Jessica Millward (2015) noted in her biography of a freed slave,
Africans who lived along the Gold Coast [modern-day Ghana] possessed an entirely different viewpoint of slavery from the one that existed in the New World. Oral tradition passed down from those who survived the Middle Passage held that slavery was not an absolute—it was not permanent, it was not inherited, and in most cases, it was not perpetual. To the Akan peoples, slavery was a status, a consequence of actions or events, not the totality of the person. The enslaved were regarded as human beings who were entitled to certain rights and privileges. (p. 43)
These competing visions of slavery impacted the populations in many ways.
For enslaved Africans, it kept communities close and gave them a reason to continue to resist and assert their rights. Berlin (1998) noted,
The minuet between master and slave, when played to the contrapuntal music of paternalism, was a constant, as master and slave continually renegotiated the small space allotted them. But the stylized movements—the staccato gyrations, the seductive feints, the swift withdrawals, and the hateful embraces—represented just one of many dances of domination and subordination, resistance and accommodation. (p. 4)
African ideas of slavery and labor–of themselves and their worth–fueled their resistance.
However, living in the world of the white man meant living in a world where Black ideas or values did not matter. Definitions of what it meant to be white, Black, slave, or free were written by the dominant culture.
For white men, racial slavery became the backdrop against which they defined their legal and political framework.
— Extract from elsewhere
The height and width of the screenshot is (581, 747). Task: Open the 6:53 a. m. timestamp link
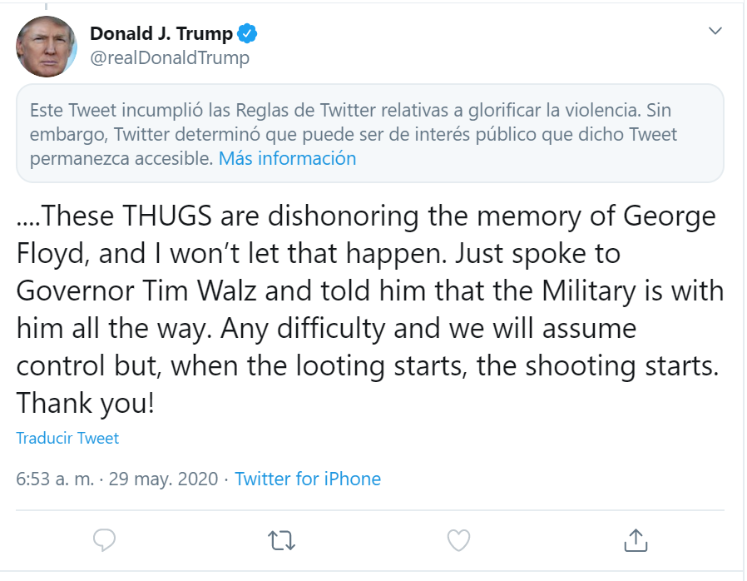tap(54, 479)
Morgan (1975) argued that the enslavement of Blacks directly impacted white men’s development of a political ideology of liberty that protected white status. He notes that the English colonists gained “a special appreciation of the freedom dear to republicans, because they saw every day [in slavery] what life without it could be like” (p. 376). As a result, racialized slavery informed the development of colonial legal structures and informed its enforcement of those laws before, during, and after the American Revolution (Morgan, 1975; Musselwhite, Mancall, & Horn, 2019).